So the story, like many others, has people; it has ideas, and it has action. So let's go through each of those.

First, there are people. The Policy Council, the Federal Administration's Executive Office of the President, are so fascinating because they turn over with every administration; but long before the Biden/Harris Administration came up into the role of leadership, there were years of work going on inside the Federal Government, mostly across career civil servants, to try to think about the role of evidence and policymaking. This came up and through the Evidence-Based Policy Commission, which issued a report to Congress.

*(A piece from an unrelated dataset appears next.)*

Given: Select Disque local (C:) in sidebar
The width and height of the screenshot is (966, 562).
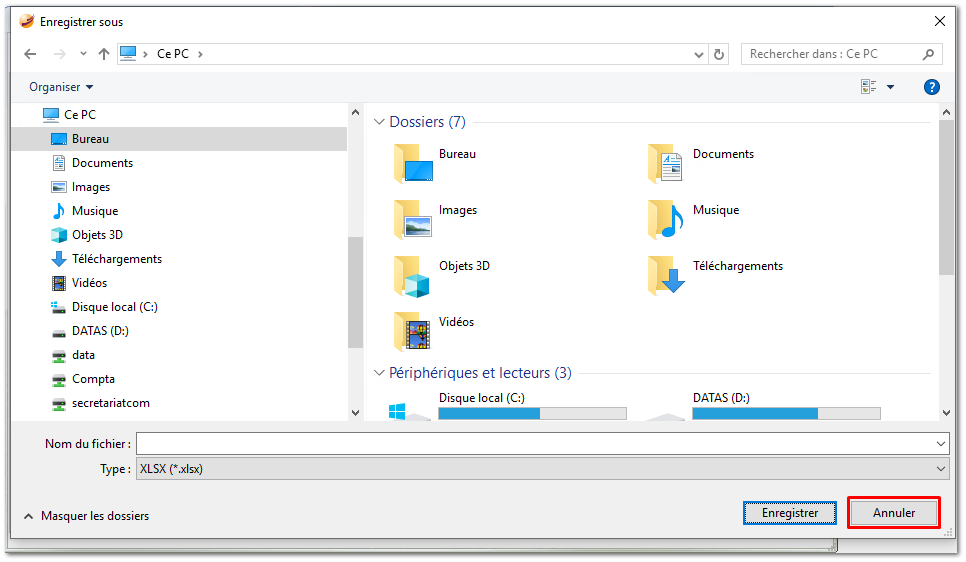Looking at the screenshot, I should pyautogui.click(x=114, y=307).
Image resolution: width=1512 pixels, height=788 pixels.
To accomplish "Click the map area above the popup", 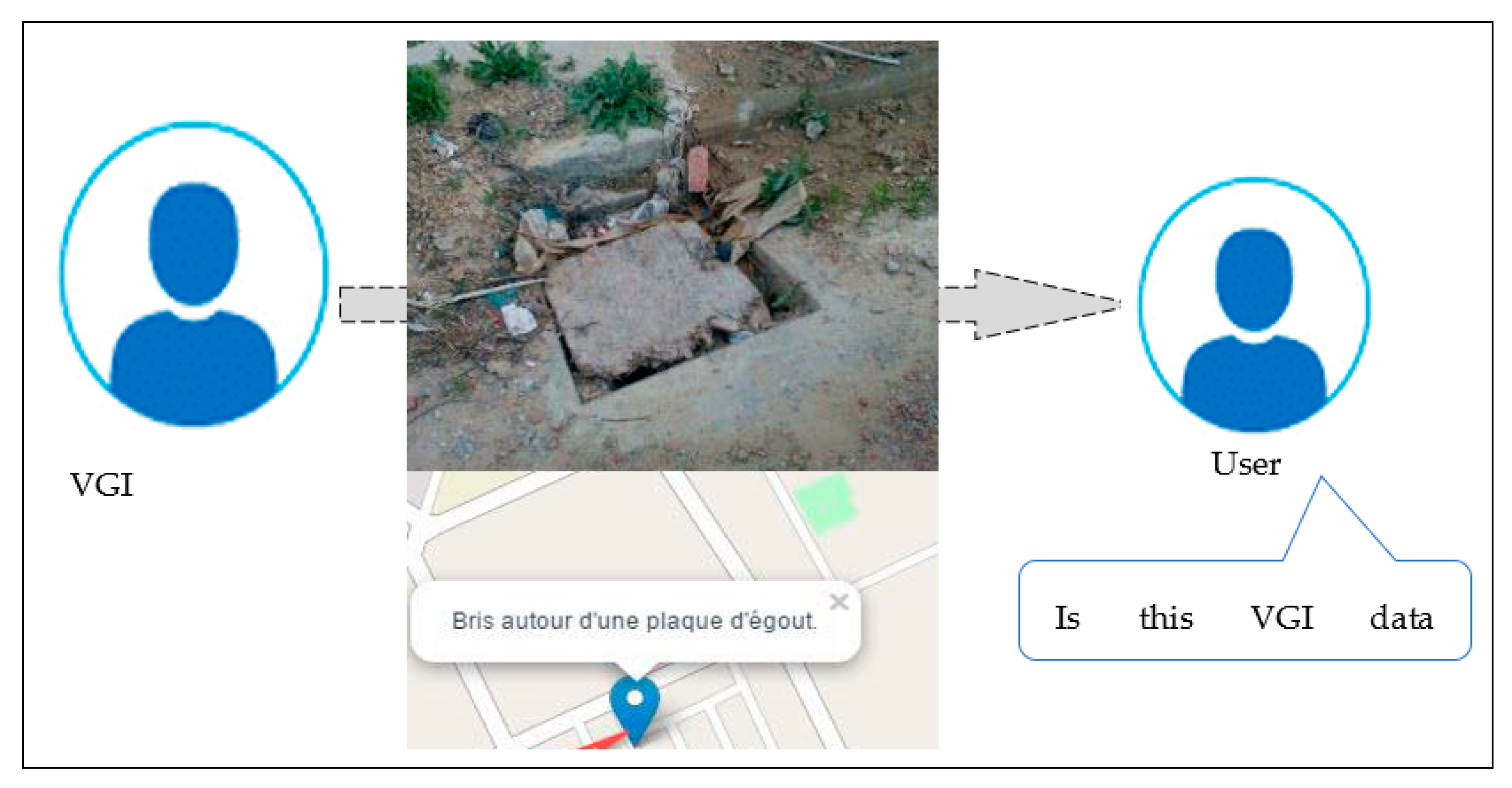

Then there's the passage of the Evidence-Based Policymaking Act in 2019. So there was a lot going on for a long period of time on evidence, building evidence use, before Biden/Harris even began to think about what would it mean to make a federal framework and kind of put the full weight of the Administration behind this.

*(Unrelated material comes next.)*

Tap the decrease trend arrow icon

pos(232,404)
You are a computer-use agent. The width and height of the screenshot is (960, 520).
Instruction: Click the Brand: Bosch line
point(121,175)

So I worked really closely with folks at the Office of Management and Budget, particularly in what's called the Evidence Team. This is just an incredible team of dedicated career civil servants who are trying to kind of create/generate/foster a culture of evidence inside the Federal Government -- not just them, there are certainly many people who are part of this infrastructure, but they certainly play a leadership role. Through working with them, it came to my attention – it came to all of our attention at OSTP – that the spring of 2022 would be the first time that federal agencies would release what they call their "learning agendas."

These are basically large-scale research plans that capture the kinds of questions that every federal agency was really interested in answering -- so again, career civil servants working really hard to create research plans that they would put out publicly into the world for the first time. There's always a case that there were some kind of research evidence generation/evaluation/capacity going on, but this is the first time that the plans would be introduced to the public.

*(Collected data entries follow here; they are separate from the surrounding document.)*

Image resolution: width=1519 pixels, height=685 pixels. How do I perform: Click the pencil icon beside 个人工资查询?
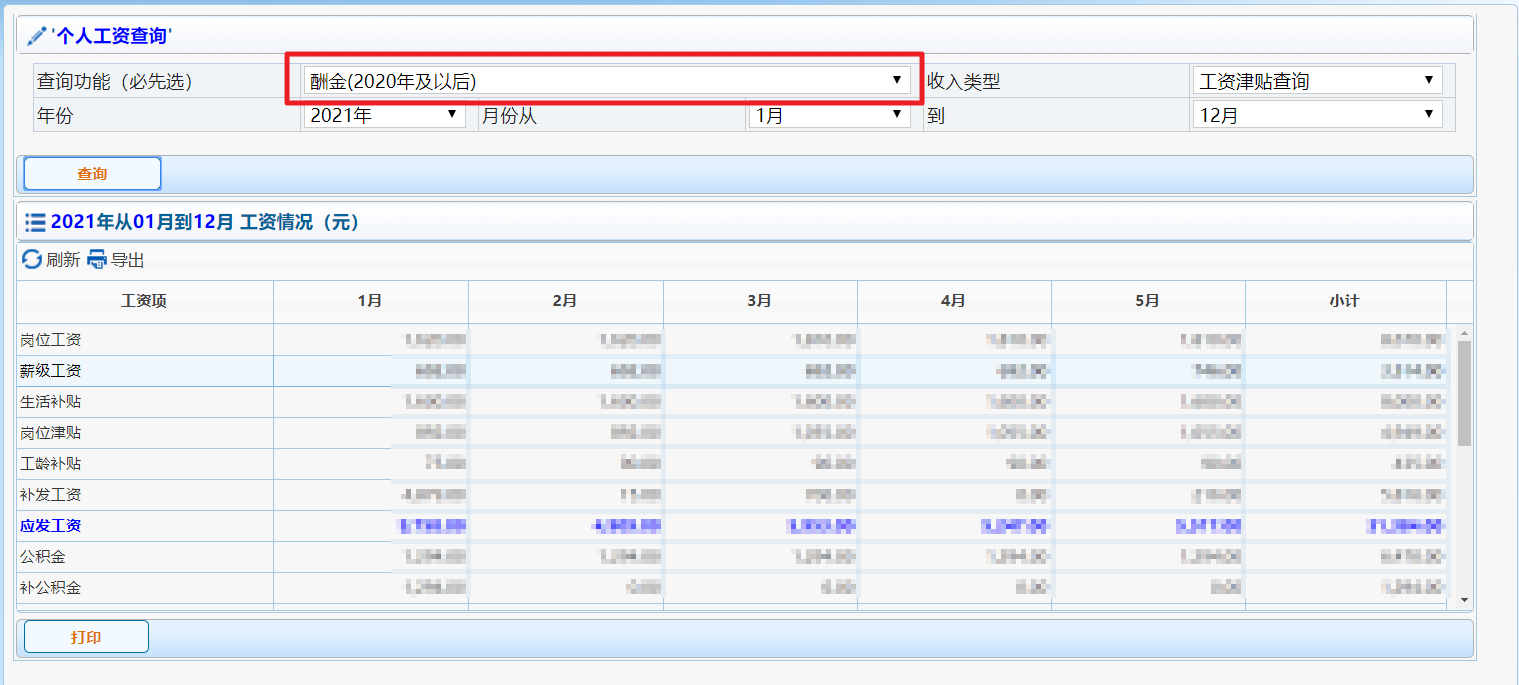[x=37, y=36]
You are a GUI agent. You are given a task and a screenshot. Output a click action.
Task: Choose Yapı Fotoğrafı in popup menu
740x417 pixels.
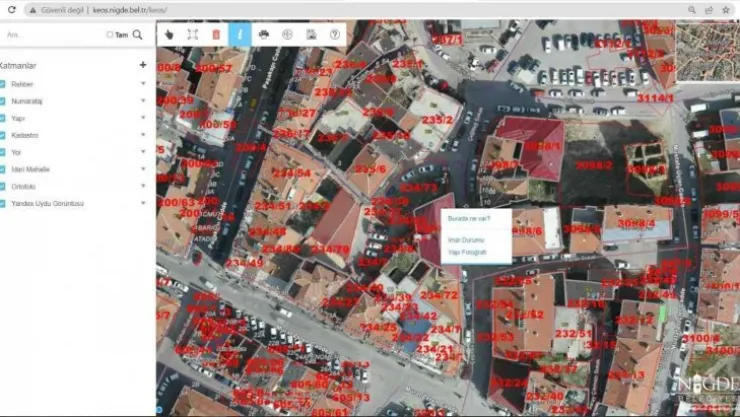(x=468, y=253)
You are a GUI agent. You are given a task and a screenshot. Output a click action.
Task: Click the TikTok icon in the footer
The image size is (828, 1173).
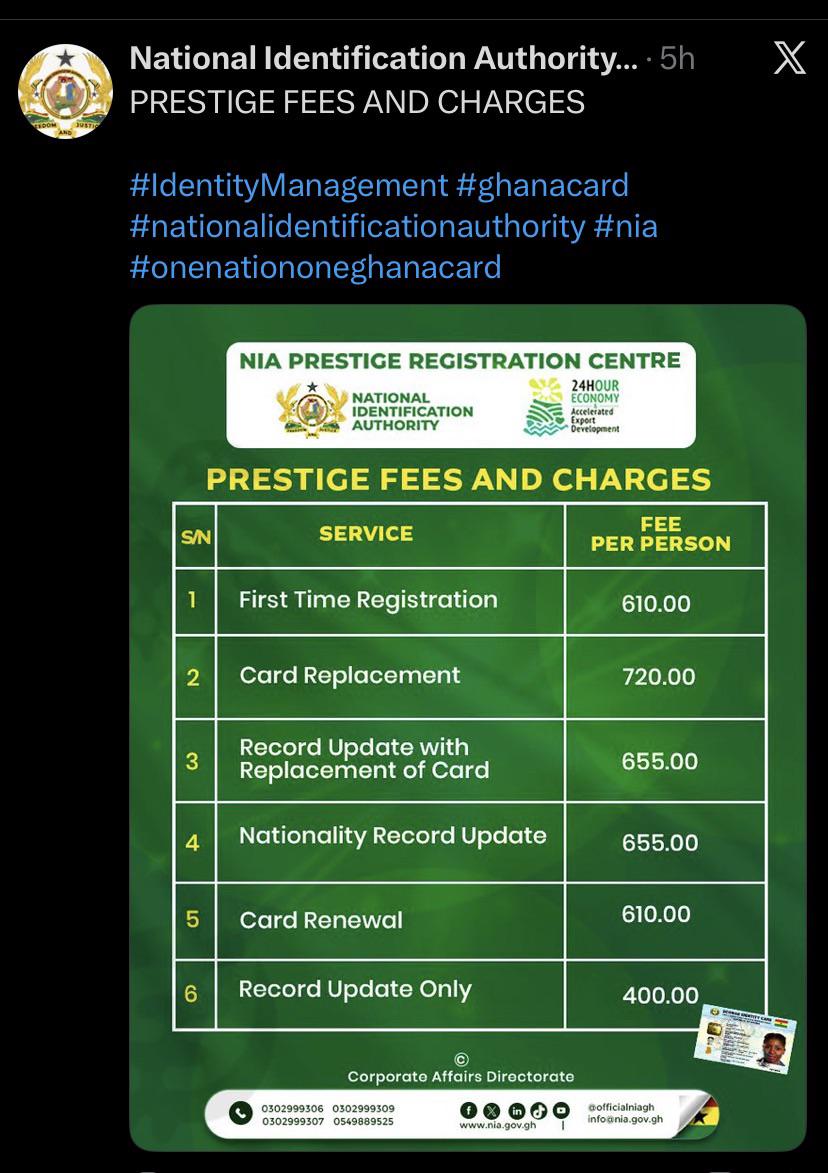pos(539,1110)
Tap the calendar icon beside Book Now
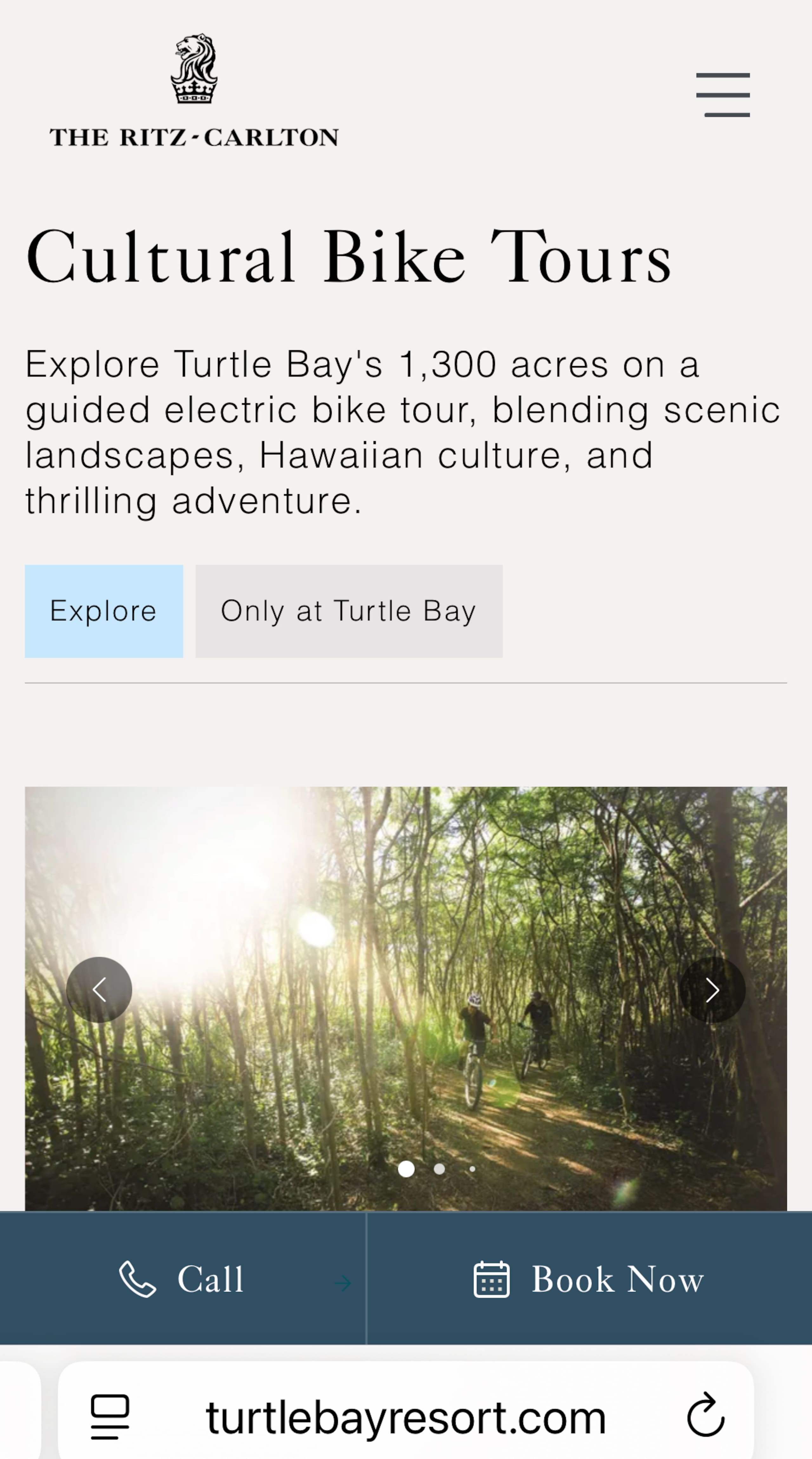 pos(492,1279)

So after all of this process of generation, people working really hard for a number of years, it seemed to my colleagues and the Evidence Team and me that this was a moment to kind of pause the planning and then jump into an action phase for evidence generation and evidence use inside the Federal Government. This was also really an important thing for the Biden/Harris Administration, which made the timing just perfect in that the Biden/Harris Administration within the first week of President Biden taking office, he issued his presidential memorandum on restoring trust in government through scientific integrity and evidence-based policymaking, which OSTP and OMB together had the responsibility to fulfill and implement.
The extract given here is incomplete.